| Task requirements |
All lines from the one that mentions "Task: Click the notification bell icon" through the last of the entries below must be copied exactly, with both ends kept.

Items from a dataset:
Content starts

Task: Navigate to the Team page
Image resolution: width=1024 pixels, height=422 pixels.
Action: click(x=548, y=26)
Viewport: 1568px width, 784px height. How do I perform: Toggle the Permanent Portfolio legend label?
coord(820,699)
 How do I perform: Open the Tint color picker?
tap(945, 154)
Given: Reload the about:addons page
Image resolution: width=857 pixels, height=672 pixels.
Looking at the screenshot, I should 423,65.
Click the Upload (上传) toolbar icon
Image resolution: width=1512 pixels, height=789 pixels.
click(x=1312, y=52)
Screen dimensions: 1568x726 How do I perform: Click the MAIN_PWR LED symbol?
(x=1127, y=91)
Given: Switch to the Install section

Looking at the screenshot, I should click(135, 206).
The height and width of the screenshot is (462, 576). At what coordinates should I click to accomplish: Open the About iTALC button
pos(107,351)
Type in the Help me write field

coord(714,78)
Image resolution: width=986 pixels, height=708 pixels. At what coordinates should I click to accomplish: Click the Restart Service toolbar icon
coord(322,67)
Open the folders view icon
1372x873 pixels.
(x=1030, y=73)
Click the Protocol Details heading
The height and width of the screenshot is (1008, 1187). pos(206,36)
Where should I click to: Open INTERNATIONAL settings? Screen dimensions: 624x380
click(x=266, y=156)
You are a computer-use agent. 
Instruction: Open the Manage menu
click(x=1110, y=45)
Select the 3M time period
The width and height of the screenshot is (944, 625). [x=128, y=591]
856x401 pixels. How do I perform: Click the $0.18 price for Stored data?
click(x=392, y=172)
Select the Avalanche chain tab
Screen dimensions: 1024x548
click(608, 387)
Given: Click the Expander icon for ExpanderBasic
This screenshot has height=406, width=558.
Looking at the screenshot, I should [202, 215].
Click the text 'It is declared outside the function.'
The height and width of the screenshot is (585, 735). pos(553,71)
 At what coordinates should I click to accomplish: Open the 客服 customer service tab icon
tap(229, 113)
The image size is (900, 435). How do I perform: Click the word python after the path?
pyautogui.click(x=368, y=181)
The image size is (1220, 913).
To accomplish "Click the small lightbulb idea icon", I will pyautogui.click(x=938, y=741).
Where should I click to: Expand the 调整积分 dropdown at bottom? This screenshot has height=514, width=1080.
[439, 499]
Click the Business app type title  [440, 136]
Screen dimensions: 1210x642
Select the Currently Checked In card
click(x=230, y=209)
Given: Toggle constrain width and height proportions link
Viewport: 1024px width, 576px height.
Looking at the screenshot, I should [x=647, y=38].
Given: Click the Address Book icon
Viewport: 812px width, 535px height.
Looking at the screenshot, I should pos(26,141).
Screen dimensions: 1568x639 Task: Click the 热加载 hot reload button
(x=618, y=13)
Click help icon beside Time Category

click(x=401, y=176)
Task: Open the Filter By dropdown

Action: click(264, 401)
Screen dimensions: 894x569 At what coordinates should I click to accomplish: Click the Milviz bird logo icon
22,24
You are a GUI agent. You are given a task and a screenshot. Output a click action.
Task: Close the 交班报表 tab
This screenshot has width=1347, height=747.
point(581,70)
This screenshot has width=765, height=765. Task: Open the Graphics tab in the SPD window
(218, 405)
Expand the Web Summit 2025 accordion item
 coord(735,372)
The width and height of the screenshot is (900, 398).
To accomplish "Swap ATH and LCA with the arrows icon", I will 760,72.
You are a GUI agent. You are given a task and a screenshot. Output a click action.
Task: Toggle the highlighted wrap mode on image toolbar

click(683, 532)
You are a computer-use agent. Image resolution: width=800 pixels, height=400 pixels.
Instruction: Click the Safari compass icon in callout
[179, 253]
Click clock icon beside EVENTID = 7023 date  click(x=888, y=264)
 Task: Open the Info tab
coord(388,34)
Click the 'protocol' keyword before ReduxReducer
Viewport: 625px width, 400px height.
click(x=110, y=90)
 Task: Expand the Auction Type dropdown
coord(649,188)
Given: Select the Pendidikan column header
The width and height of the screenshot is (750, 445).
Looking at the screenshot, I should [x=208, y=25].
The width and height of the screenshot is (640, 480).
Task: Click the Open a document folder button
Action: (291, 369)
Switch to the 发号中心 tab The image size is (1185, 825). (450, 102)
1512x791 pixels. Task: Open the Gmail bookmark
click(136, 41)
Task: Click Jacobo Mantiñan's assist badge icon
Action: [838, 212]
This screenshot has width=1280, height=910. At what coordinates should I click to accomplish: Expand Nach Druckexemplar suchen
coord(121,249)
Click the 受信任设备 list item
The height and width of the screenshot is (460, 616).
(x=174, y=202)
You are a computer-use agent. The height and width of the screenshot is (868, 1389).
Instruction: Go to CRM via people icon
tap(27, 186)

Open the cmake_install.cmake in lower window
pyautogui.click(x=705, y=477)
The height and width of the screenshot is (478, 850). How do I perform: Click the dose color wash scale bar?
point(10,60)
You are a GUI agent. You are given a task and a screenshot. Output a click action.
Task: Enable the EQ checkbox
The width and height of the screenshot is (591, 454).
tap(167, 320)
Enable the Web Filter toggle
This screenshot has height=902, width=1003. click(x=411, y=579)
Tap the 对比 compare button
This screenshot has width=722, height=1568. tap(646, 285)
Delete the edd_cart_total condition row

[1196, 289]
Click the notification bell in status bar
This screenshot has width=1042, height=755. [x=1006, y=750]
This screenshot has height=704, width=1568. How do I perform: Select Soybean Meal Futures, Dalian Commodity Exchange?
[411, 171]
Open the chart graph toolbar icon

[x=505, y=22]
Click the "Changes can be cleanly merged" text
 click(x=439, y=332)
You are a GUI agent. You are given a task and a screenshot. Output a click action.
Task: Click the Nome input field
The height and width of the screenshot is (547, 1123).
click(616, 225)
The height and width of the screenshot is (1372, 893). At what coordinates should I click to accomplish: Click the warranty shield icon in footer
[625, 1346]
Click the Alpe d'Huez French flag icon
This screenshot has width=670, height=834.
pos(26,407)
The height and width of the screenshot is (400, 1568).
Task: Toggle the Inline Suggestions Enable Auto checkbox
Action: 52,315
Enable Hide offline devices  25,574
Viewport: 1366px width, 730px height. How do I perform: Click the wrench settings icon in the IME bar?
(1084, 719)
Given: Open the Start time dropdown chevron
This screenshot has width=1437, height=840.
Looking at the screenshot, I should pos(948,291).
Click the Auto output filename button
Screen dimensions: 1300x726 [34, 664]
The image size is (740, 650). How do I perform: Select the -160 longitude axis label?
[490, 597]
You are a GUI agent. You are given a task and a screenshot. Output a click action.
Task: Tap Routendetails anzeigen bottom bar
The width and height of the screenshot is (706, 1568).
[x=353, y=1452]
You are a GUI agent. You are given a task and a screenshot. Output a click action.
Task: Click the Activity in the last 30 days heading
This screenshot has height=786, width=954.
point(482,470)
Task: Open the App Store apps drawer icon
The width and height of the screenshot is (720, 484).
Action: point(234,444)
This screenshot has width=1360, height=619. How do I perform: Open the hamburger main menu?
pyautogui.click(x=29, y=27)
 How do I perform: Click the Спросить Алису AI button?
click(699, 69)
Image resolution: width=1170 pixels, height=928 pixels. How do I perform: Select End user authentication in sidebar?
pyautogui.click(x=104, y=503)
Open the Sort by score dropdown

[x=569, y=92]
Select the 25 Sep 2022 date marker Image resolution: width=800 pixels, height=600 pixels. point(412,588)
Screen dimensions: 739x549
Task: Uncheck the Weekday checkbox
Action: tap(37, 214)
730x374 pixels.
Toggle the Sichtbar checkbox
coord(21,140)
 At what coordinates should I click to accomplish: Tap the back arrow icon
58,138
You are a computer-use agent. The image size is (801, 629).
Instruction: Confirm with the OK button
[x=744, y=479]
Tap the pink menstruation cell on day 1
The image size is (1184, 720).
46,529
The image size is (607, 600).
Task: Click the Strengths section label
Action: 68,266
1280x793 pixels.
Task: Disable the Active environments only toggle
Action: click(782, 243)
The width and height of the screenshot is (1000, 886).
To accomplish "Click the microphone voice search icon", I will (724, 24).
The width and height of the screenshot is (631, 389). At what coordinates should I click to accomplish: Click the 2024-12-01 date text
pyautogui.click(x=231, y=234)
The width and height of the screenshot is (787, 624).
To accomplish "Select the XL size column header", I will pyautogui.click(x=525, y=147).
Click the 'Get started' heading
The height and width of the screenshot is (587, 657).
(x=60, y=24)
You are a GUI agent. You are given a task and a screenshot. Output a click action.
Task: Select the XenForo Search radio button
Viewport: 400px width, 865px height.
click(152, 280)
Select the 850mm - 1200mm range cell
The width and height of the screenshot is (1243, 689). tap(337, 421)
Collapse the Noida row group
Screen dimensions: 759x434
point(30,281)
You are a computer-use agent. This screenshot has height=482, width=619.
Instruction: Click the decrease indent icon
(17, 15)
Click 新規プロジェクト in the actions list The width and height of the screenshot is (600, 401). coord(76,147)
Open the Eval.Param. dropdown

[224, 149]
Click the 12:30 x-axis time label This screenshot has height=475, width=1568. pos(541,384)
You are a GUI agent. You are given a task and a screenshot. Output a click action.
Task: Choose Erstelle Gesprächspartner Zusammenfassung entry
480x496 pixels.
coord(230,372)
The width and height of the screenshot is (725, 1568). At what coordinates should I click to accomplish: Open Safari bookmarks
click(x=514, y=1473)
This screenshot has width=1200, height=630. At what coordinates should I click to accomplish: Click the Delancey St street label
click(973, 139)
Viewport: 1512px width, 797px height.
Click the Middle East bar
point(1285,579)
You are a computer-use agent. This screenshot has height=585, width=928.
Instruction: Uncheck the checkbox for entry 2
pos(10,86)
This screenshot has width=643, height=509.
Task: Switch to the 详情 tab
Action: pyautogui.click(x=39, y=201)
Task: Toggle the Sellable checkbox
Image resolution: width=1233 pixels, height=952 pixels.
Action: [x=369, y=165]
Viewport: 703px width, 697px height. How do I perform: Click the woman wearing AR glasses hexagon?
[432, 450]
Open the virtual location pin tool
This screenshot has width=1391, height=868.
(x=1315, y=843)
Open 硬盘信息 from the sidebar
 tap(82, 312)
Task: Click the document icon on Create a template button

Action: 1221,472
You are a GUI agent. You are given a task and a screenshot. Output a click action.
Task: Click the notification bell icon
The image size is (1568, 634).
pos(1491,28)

Content ends

| Solution to the exercise |
Task: Click the notification bell icon
The image size is (1568, 634).
pos(1491,28)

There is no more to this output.